The Financial Intelligence Unit (FIU) has submitted its annual report to the Finance Minister, even as the Unit has revealed that financial crimes involving over $8 billion worth of illicit money were reported to it for the 2018 fiscal year.

This was according to FIU Director, Matthew Langevine in his comments during the handing over of the report on Monday at the Ministry of Finance. According to Langevine, many of these reports centred on money laundering.

FIU Director, Matthew Langevine

“We’ve done a lot of work in sharing information [with] the Special Organised Crime Unit and the other stakeholders like the central bank, about some of the suspicious transactions we’re seeing in the sector,” Langevine said during the handing over of the report.

He added that reports were also received about suspected money laundering from the money transfer sector. “But we’ve also seen suspicious transactions related to tax evasion, drug trafficking, corruption in public office, suspected terrorist financing and insider trading.”

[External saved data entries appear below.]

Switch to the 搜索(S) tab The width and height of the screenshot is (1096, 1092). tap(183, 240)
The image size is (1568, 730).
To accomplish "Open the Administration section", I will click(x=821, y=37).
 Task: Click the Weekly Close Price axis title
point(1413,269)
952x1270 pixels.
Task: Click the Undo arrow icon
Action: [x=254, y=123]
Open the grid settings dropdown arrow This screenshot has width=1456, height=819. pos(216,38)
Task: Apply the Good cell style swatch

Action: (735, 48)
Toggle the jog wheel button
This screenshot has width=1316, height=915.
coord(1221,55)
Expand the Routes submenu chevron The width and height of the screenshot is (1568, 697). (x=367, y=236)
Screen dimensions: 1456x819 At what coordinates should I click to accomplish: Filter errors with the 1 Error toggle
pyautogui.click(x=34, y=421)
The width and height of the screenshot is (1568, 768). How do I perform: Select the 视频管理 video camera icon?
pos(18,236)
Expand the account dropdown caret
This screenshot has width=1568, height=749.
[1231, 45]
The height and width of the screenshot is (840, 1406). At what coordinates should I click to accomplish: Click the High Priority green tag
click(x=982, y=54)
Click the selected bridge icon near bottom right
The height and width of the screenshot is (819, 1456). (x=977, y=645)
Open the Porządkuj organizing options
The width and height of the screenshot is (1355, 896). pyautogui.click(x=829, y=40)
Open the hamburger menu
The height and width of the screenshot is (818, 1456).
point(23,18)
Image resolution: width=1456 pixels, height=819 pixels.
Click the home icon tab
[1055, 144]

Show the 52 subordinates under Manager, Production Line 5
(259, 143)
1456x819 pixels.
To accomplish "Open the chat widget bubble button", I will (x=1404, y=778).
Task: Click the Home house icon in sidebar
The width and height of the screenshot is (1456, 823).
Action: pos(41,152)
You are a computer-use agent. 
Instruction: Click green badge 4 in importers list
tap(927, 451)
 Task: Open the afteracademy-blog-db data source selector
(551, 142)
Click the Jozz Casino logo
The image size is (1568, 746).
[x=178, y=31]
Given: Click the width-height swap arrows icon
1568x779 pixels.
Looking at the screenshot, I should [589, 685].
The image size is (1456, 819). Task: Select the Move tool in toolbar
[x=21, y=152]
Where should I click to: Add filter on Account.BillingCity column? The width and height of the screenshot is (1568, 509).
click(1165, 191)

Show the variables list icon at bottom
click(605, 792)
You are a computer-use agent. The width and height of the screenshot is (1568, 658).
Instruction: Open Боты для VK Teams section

According to Langevine, they would have examined all these reports and shared information where applicable. Besides SOCU, Langevine revealed that they have also been sharing info with the State Assets Recovery Agency and the Guyana Revenue Authority.

Meanwhile, Finance Minister Winston Jordan noted that this is the first report from the FIU that he has received. Despite the passage of a No-Confidence Motion against the Government, Jordan was optimistic of having the report tabled in Parliament.

The Minister was also optimistic that the FIU will be preparing similar reports on an annual basis.

The FIU is an autonomous agency that investigates financial crimes. It operates under the Anti-Money Laundering and Countering the Financing of Terrorism Act. The Unit has to work closely with other agencies, including the Guyana Revenue Authority and the Gaming Authority.

But while the FIU has been walking the straight and narrow, its sister agency, SOCU, has been beleaguered with problems since an audit into its operations was carried out by the Guyana Police Force.

The audit into SOCU, an arm of the police, was first ordered by Police Commissioner Leslie James in February following claims of grave mismanagement which included the misuse of its operational fund.

The audit of the financial records of SOCU subsequently uncovered serious irregularities, including the falsification of records, and it has recommended immediate transfers and a fraud investigation of several of the discrepancies, sources say.

It has resulted in Public Security Minister Khemraj Ramjattan announcing in May of this year that several SOCU ranks would be transferred or even have their services terminated based on the findings.

Added to this, SOCU has had several of its cases tossed out of the window by the courts, including a number of charges against former Guyana Rice Development Board (GRDB) executives and Guyana Bank for Trade and Industry (GBTI) Directors.